Task statement:
Give the lines again exactly as they appear below, from the line with "Image resolution: width=1414" to the line with "Task: Click the 08", both included, and only those lines. Leave every picture out.

___ Given records ___

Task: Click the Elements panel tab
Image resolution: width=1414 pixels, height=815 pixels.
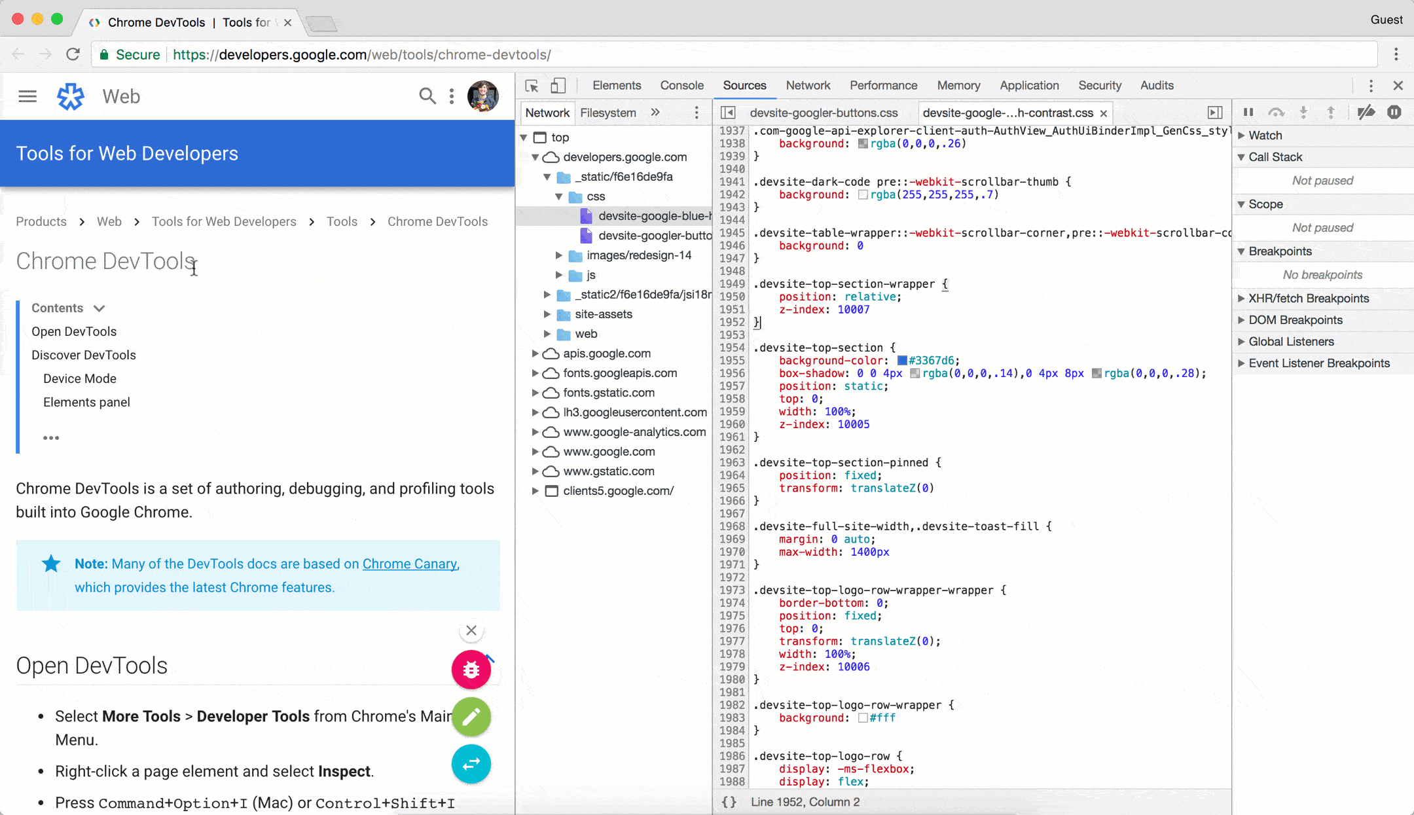Action: (x=617, y=86)
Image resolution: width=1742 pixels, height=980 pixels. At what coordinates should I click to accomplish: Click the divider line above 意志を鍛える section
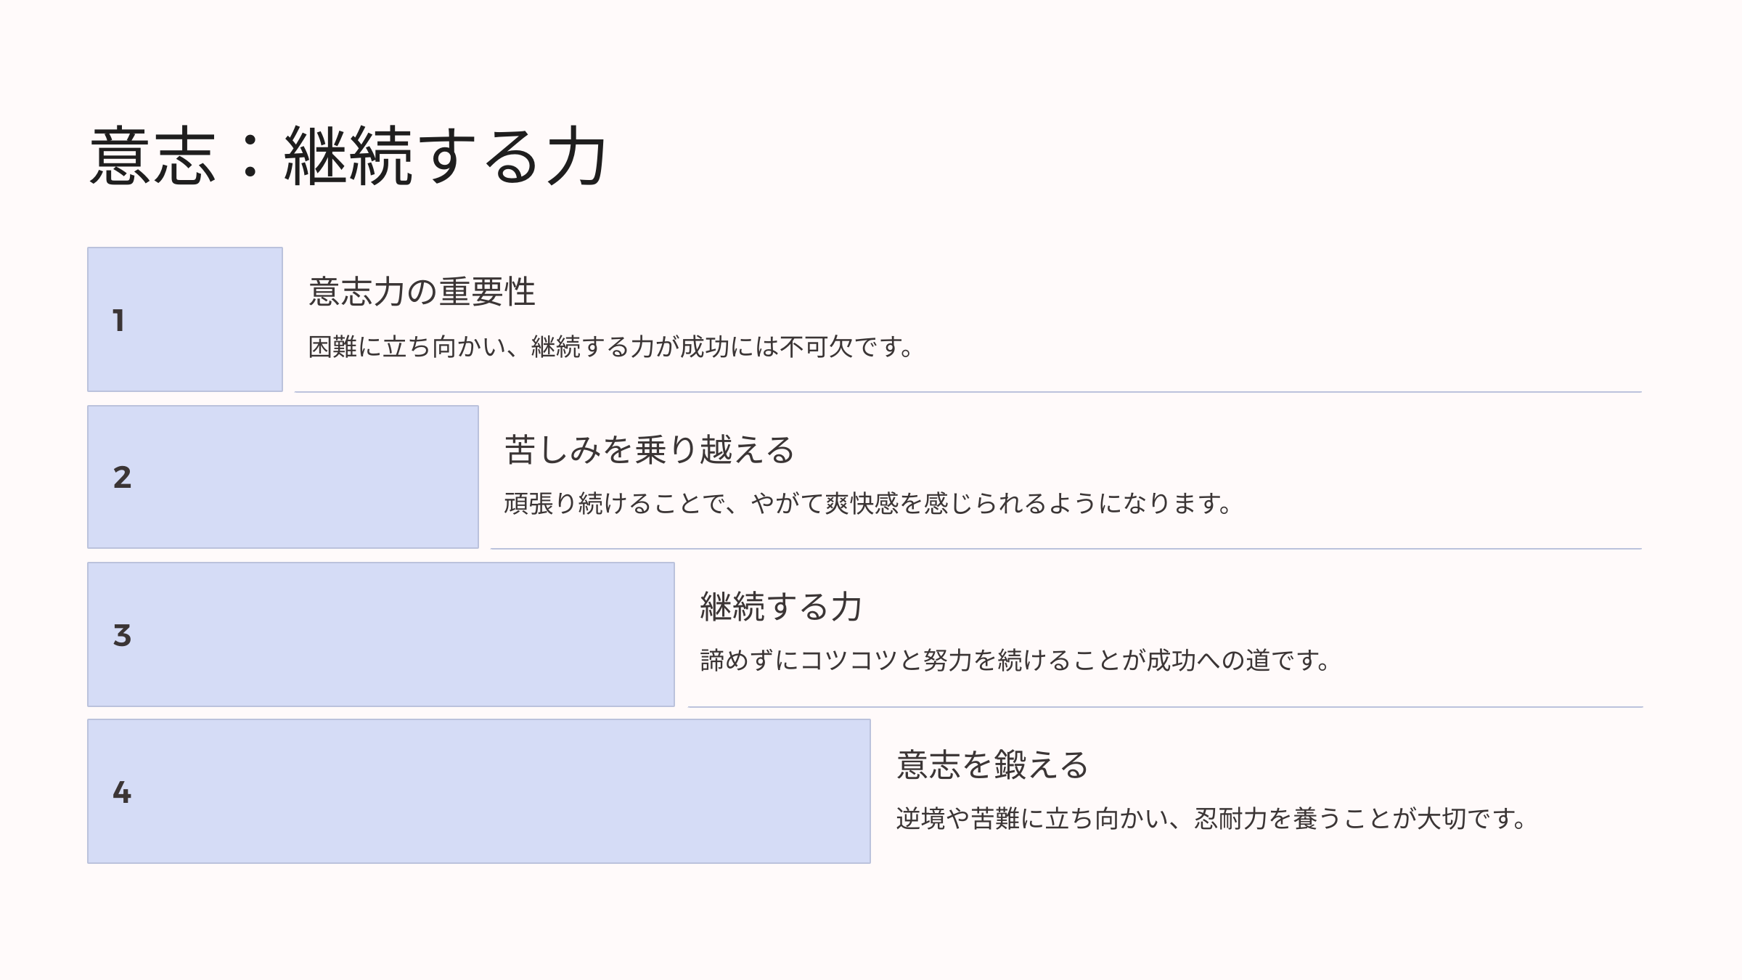1165,706
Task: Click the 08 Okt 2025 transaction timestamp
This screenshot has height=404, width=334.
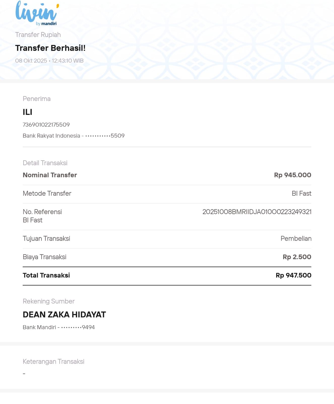Action: [49, 61]

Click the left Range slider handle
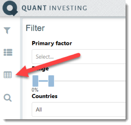(x=35, y=81)
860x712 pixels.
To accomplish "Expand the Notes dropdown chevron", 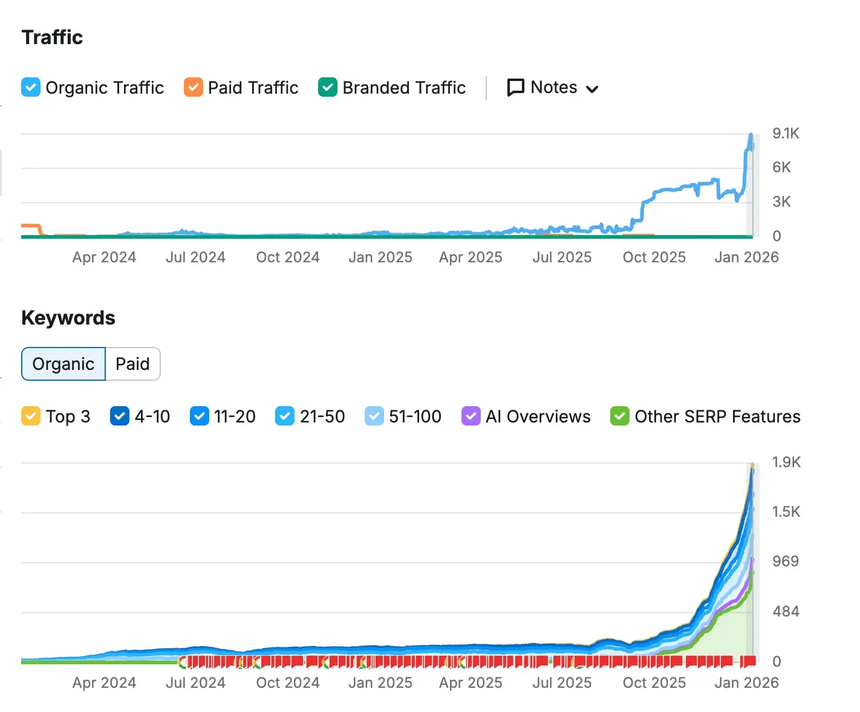I will point(593,89).

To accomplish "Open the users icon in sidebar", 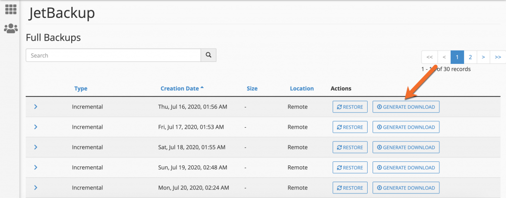I will click(x=10, y=29).

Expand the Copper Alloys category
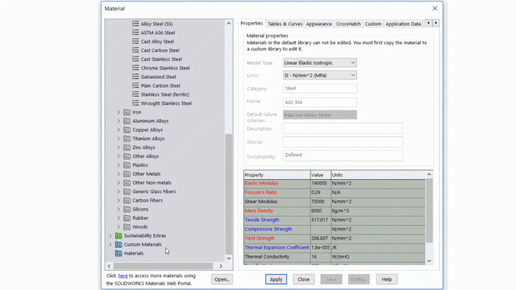tap(119, 130)
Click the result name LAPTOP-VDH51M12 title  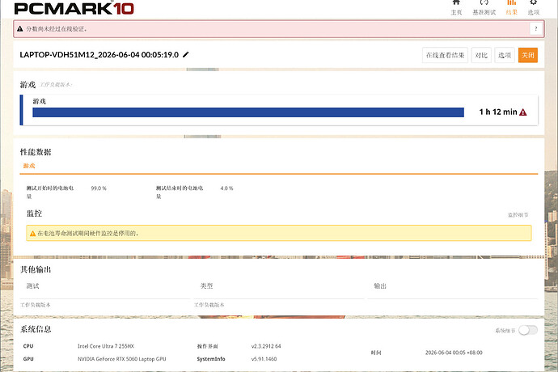tap(99, 55)
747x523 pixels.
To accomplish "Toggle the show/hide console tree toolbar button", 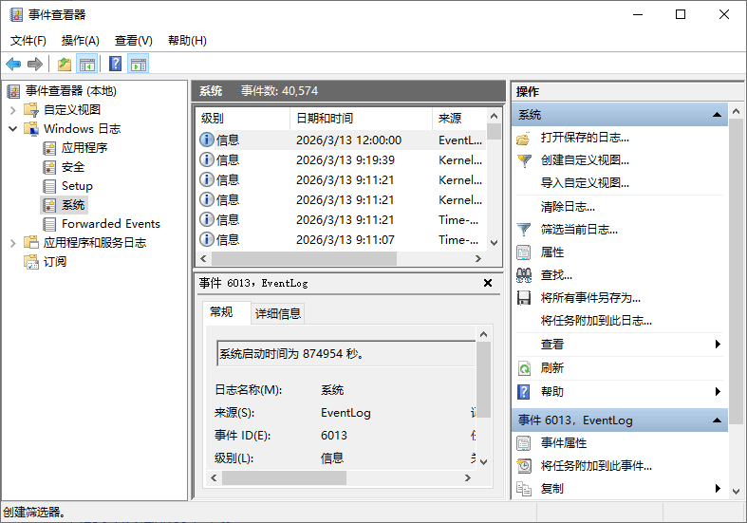I will pos(87,64).
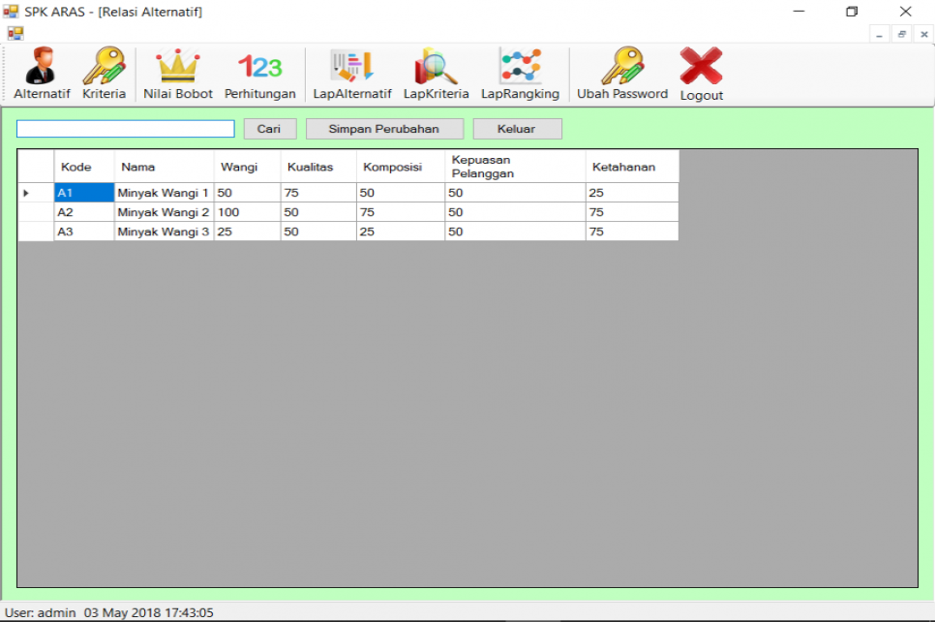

___

Exercise solution:
Image resolution: width=1414 pixels, height=815 pixels.
Action: (x=617, y=86)
Image resolution: width=1742 pixels, height=980 pixels. At what coordinates should I click to accomplish: Click the divider line above 意志を鍛える section
1165,706
Task: Click the 08 Okt 2025 transaction timestamp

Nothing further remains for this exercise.